The bottom line, however, is that a reasonable, rational person in possession of their own faculties and “of sound mind” may still choose to end their own life, even with the cooperation and consent of those closest to them – their family and friends. Whether a person in that situation runs in front of a train or gets a lethal injection or threatens some police officer doesn’t really matter, does it? One way or another, someone who wants to die – maybe even needs to die – is going to figure out a way to do so, and there’s a poignant beauty in this paradox that states such as Oregon recognize by legally protecting a person’s right to assisted suicide. Isn’t this a humane treatment?

The Questions

The challenge for everyone who cares about the issue of suicide is to embrace the paradox of life and death. Both are necessary parts of being human.
In spite of the overwhelming evidence that all of us are going to die n our society, there’s an implication that death is somehow “bad” and life is “good.” What would happen if society could put aside its judgment on life and death for long enough to talk about it objectively? Could this provide an opening for a more enlightened conversation about the value of a good life and the value of a good death?
Are you aware of the resources available to a person who, facing his or her own death, seeks a transition that has great meaning and great authenticity? The resources are out there, and they range from religious counseling to psychological counseling to all sorts of New Age modalities for approaching one’s own end of life. It’s a very moving field of endeavor, and it seems that the people who engage in facilitating the mental and emotional transition from life to death have been given short shrift in the conversations about suicide. Perhaps they stay hidden because the perceptions of society in general are often hostile to these workers, especially regarding suicide.
That’s the big question of course. Society feels it is somehow necessarily humane to prolong life and anathema to assist death. “Thou shalt not kill” runs deep in American ethics. No matter what, suicide in any form is killing, and disconnecting from a deeply held belief in the sanctity of life is difficult work. But it is possible to put one’s beliefs on the shelf during discourse, hear the various points of view, and perhaps even evolve more effective policy without compromising one’s individual ethics.
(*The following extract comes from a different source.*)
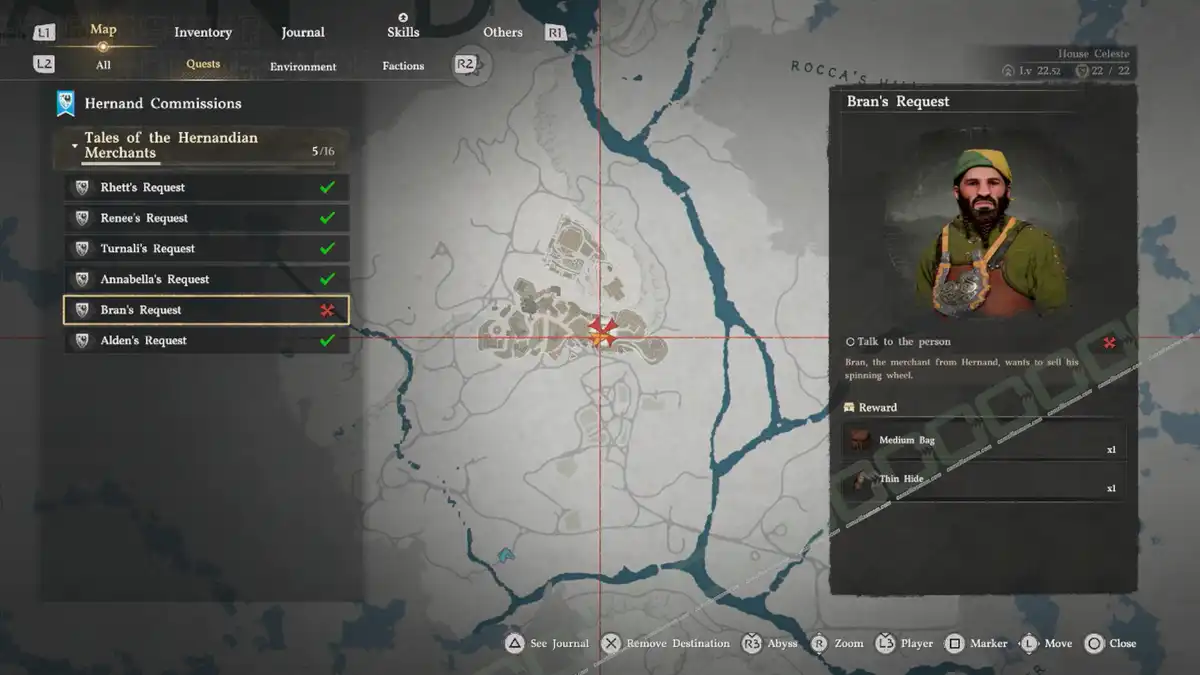This screenshot has width=1200, height=675.
Task: Toggle the red X on Bran's Request
Action: (327, 310)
For example, isn’t “thou shalt not kill oneself” versus “thou shalt not kill anyone else” a reasonable distinction for dialogue? I’m not ready to pass laws that remove penalties for murder, for example, but I’d be willing to hear a wider discussion of permissible humane choices at end of life.
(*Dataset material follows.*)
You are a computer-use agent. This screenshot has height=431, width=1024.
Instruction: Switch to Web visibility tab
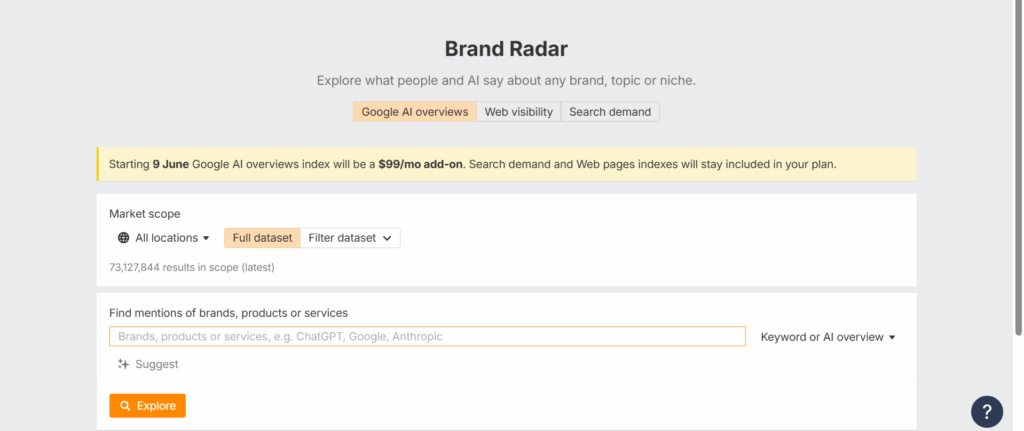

I’d also be willing to entertain a wider discussion of permissible choices at the end of hope. Many humanitarian organizations claim to serve people who have reached the end of hope, but taking a step out of homelessness and addiction, for example, is often a process that homeless addicts don’t survive without friends and mentors.
Perhaps these questions, if we could at least talk about them, might help bring society closer to preventing suicide. After all, isn’t it society that has failed the individuals who take their own life? Isn’t it incumbent on all of us to be the friend to a person who feels the death grip of hopelessness, for whatever reason? If we aren’t willing to live like we value life itself and act to preserve that value, what purpose do we have to live at all?